The newsletter is actually one document, an email. So it’s hard to put a button in the newsletter telling it to only print a portion of the document. But there is normally a link to click to comment or find the print-friendly version of the article. That takes you to our website. Once there, you don’t want to hit print in your browser, you want to find the print button for the article.
Many sites offer a print option for individual articles. On our site, it’s at the bottom of the article.
A window offering print options will pop-up.
If you’d like to save on color ink, you can choose to print in black and white.
There are frequently a lot of images in our articles. They’re designed for display on the Internet and in email instead of for print. I have to include at least one large color image to serve as the display image to show on the Internet. I will try to keep in mind what might be extraneous. But there are ways to remove the images for print if you feel you don’t need them.

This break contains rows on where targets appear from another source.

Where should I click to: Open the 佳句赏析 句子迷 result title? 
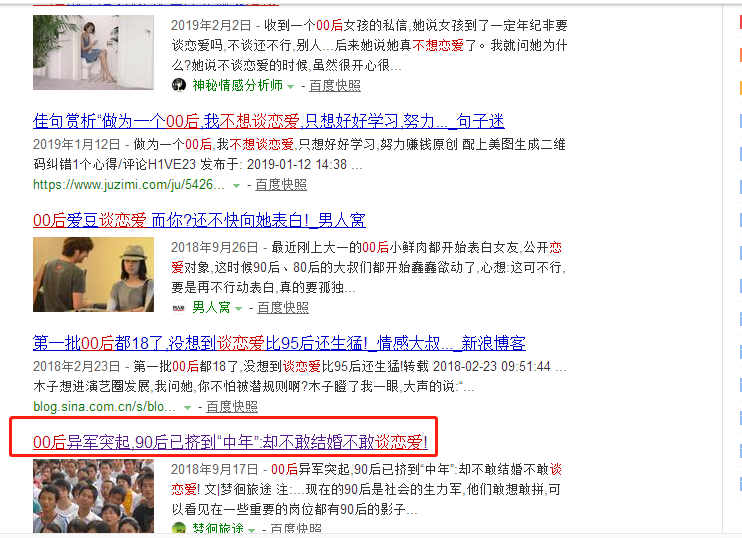pos(268,122)
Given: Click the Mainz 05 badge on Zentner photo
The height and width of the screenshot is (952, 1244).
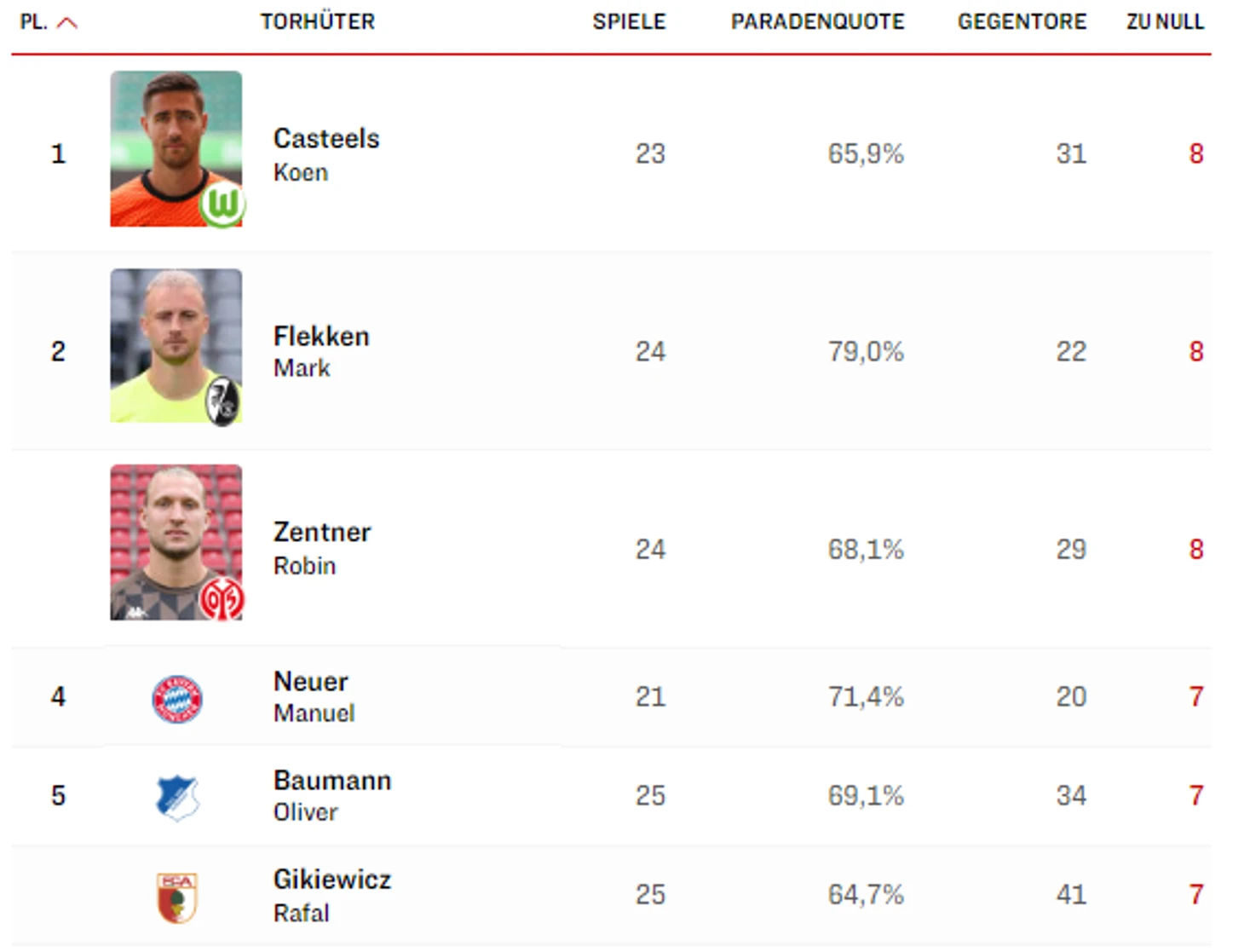Looking at the screenshot, I should [x=222, y=599].
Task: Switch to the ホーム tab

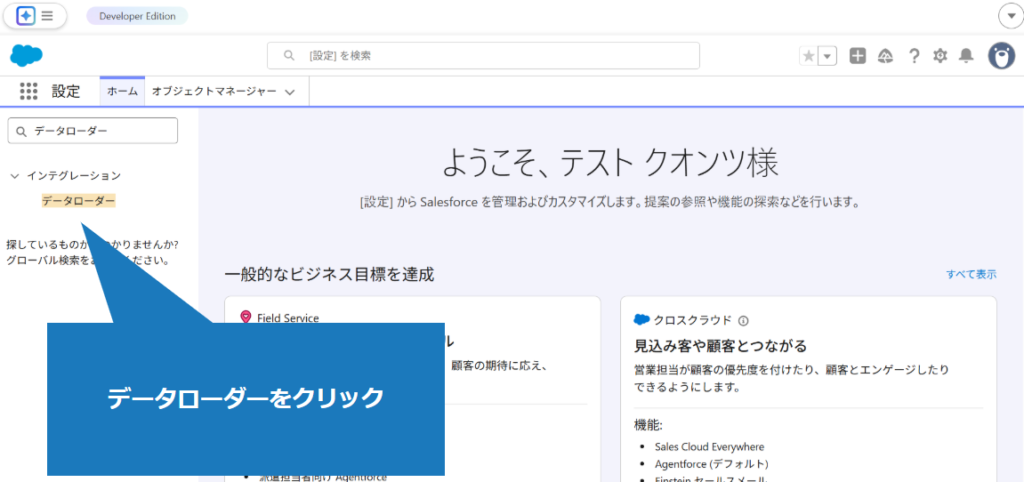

You could highlight just the text and hit Ctrl + P. Then you’ll only print the portion that you want.
Another option is to select the whole article and then hit Ctrl + C or right-click and choose copy. If you open up WordPad and paste, you’ll see that only the text is there. Just delete the blank image boxes and print.
Or if you want some of the images, try pasting into a program like Word. You can just delete the images, you don’t care to keep and then print the document.
I’ll keep in mind about being mindful of a number of images. But step-by-step illustrated images are kind of our thing here. Many people do much better with images than they do with the written word when they’re trying to learn new things.